Riporto qui due brevi passi tratti dai suoi due libri Lisbona e Tago e tutto e Fin dove cresce l’ulivo, nonché un frammento della Prefazione al secondo, scritta dallo stesso Biamonti. Le parole del grande scrittore ligure sembrano accompagnare lo sguardo sui territori esplorati con l’anima da Marco. Come un Virgilio sospeso tra letteratura e mondo, Biamonti guida la sensibile vena poetico-pittorica di Grassano verso una percezione piena della fragranza degli ambienti, che ancora adesso egli cerca di sviluppare. Ce lo spiega lui stesso, in una breve intervista che gli ho fatto, e che segue subito dopo i passi citati.
Da Lisbona e Tago e tutto, Franco Muzzio Editore, 1997, pag. 9 s.:
“Il sole è una carezza abbagliante: limpido, liquido lucore sulle lastre calcaree, sul lento scorrere del fiume. (…) Sono al Terreiro do Paço, lido di antiche partenze, ora rifugio di spacciatori truffaldini e incrocio di gente distratta. Poco oltre, la stazione dei cacilheiros per l’oltrefiume e la sua orbita di venditori; la negra monca d’un braccio che legge la Bibbia – turbante, abito a fiori – conferisce un plausibile tocco esotico da romanzo brasiliano; clienti si affollano tra le bancarelle dell’attiguo mercatino.

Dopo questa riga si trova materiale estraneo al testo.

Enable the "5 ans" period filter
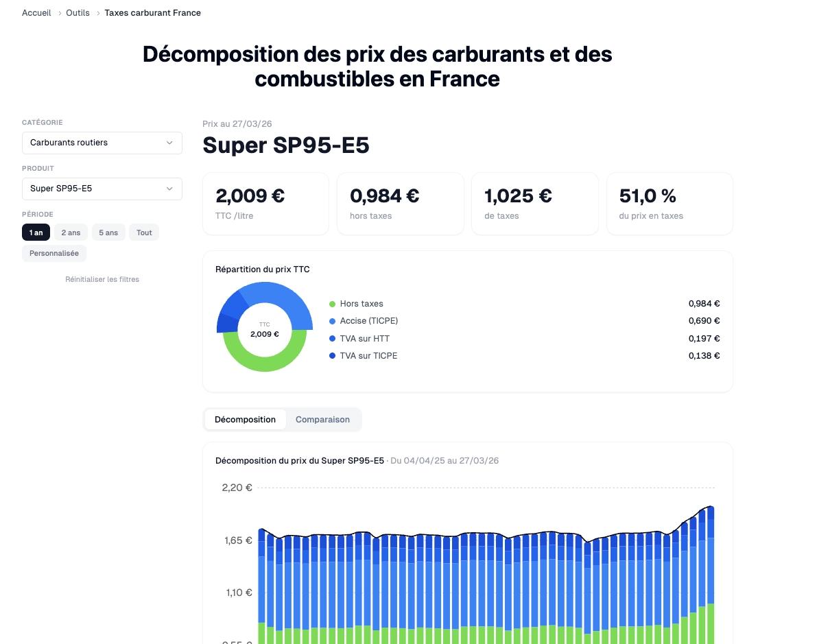This screenshot has width=830, height=644. 108,232
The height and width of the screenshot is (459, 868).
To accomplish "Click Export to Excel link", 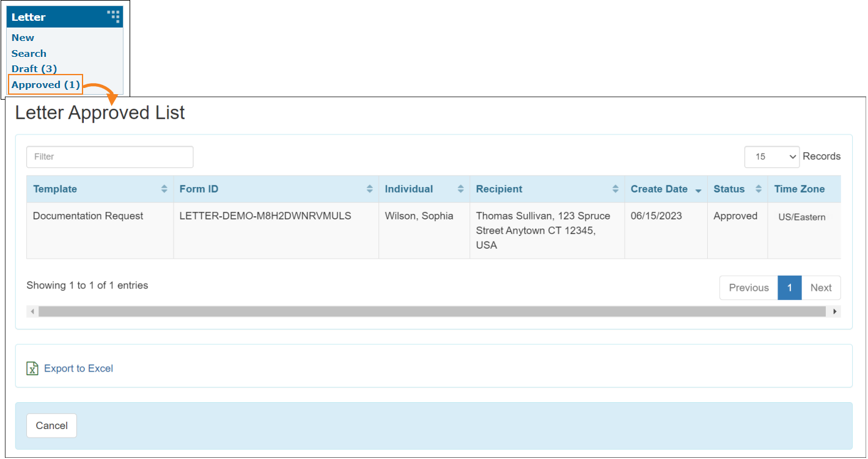I will coord(78,369).
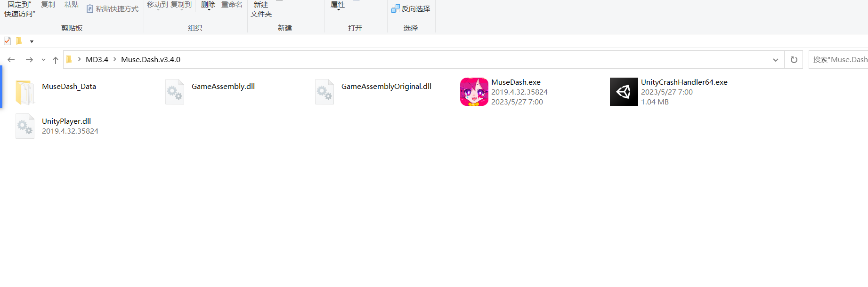Select the UnityCrashHandler64.exe Unity icon
This screenshot has width=868, height=287.
(x=624, y=92)
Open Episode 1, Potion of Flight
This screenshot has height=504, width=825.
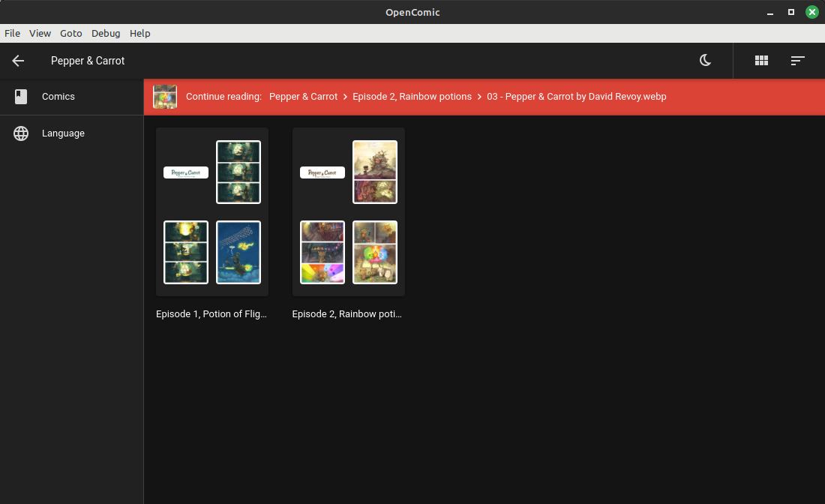(212, 212)
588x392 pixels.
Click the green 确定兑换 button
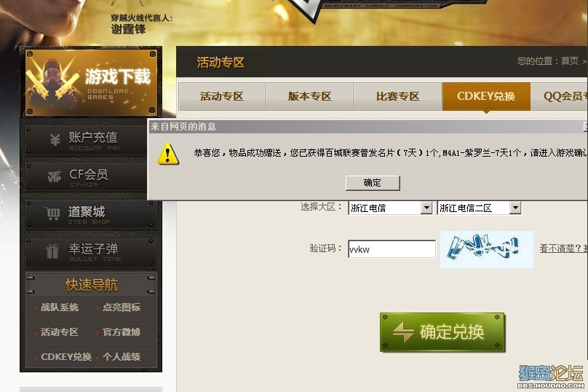pyautogui.click(x=442, y=332)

Potremmo proseguire in questa direzione, avventurarci fino all’Alfândega, all’adamantina Casa dos Bicos, al piantonato museo militare color senape di fronte alla rossa stazione di Santa Apolónia, al lontano tesoro di piastrelle del Convento da Madre de Deus, perso in sobborghi degradati, oppure seguire i vicoli acclivi alla chiesa di São Vicente e alla Graça. Le ore pigre del tardo mattino ci inviterebbero a perderci negli in numeri angoli di paradiso pedonale che cesellano l’Alfama dalle mille acque, a inerpicarci fino ai bastioni ventosi del Castello di San Giorgio, a dare uno sguardo al tempo cristallizzato del Pátio de D. Fradique o agli scavi dell’anfiteatro romano, in Rua da Saudade.
(…)”
Fin dove cresce l’ulivo, Franco Muzzio Editore, 1999, pag.80:
“Ora è giorno da un pezzo. La nebbia dilaga sui vigneti, precipitando – spumosa come una cateratta – attraverso il varco più a destra dei due che s’aprono quali curvi cedimenti nella linea collinare; poi si gonfia e ribolle lontana, dietro l’orizzonte dei poggi, fino a nascondere il sole, appeso immobile nel mezzo, in una nube di fitte particelle incandescenti. Gonfia e si alza a destra, verso il sole fosforeo di giugno, come il fumo di un’esplosione, dando alle cose una luminosa opacità, una lattiginosità dalla quale emerge solo la punta del colle più alto: ma anch’essa viene progressivamente sommersa. Poi la nube nebbiosa di destra si sposta verso il centro, si affievolisce, si attenua ovunque, e la cima torna ad emergere gradualmente; i contorni della vallata e delle colline riappaiono, si fanno più nitidi, lasciando solo uno sparso e tenue velo di caligine lievemente avvolta in lente volute. (…)”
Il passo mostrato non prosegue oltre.